Making Sense of the Ownership Filings - the 13D, 13G, and 13F

2017-10-10 - by Wilton, Contributing Analyst

Anybody who has browsed around Fintel has probably noticed that we track a lot of ownership data. The Securities and Exchange commission (the SEc) requires many funds and institutions to disclose their positions under certain circumstances, and this information can be very helpul when trying to guage investor sentiment in a company. This guide will walk you through the various forms and show how you can use Fintel to make more informed investing decisions.

The 13D and 13G forms are "beneficial ownership" forms. The primary purpose of these forms is to understand control of a company. To that end, the 13D and G forms do not just disclose the shares directly held by an investor, but also shares indirectly held (but controlled) by that institution. These indirect shares include all the shares held by the clients of financial advisors. Another requirement of the beneficial ownership forms is that they include related parties to the funds.

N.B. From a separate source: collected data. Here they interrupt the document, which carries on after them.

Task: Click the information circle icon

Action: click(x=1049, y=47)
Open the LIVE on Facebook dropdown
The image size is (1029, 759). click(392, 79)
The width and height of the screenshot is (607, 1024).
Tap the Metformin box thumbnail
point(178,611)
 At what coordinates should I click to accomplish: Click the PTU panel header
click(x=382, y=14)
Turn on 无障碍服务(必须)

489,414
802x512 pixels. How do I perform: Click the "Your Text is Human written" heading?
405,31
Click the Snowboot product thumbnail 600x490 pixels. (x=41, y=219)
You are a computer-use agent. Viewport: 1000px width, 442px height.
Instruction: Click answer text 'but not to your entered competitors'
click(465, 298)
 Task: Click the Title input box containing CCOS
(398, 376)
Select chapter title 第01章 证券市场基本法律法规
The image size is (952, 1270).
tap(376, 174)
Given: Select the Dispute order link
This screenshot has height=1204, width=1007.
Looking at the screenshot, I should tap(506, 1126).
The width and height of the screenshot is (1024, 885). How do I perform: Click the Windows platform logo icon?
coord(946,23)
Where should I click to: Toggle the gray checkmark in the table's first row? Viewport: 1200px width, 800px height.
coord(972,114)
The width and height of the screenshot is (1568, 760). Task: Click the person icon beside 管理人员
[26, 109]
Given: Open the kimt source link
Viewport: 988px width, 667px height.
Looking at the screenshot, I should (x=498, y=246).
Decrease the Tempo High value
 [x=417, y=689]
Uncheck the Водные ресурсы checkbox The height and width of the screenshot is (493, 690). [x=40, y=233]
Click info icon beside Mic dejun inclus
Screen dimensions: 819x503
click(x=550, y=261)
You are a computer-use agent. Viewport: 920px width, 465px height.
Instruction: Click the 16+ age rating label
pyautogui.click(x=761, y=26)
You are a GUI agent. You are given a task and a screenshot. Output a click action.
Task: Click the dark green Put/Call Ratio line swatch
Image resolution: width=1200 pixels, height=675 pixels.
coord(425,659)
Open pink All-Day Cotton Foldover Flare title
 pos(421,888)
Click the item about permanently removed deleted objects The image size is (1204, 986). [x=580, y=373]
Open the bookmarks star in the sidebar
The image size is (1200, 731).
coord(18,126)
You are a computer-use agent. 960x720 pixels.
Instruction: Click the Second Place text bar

For example, the firm called "Point72" that you are probably most familiar with is Point72 Asset Management, LP. However, there are also related entities Point72 Capital Advisors and Point72 Asia (Hong Kong) Limited. When Point72 Capital Advisors files a 13G, these related parties might also be found on the filings. For an example of this, see this 13G filing for Pacira Pharmaceuticals. If you look at that 13G, you'll find five different entities listed on that filing (including Steve Cohen).

In comparison, the 13F filings are not as concerned with disclosing the control of a company, but rather the holdings of a fund. Every fund with over 100M assets under management is required to file a 13F that discloses their positions. The types of securities disclosed in this form include long equities, call options, and put options. Short positions and cash are not disclosed.

One of the key differences between the 13D/G filings and the 13F filings is that whereas the 13D/G filings can be made as groups (with related parties), the 13F filings can not. This means that there are frequent instances where a insitution might file a 13G and a 13F diclsosing different shares for the same security.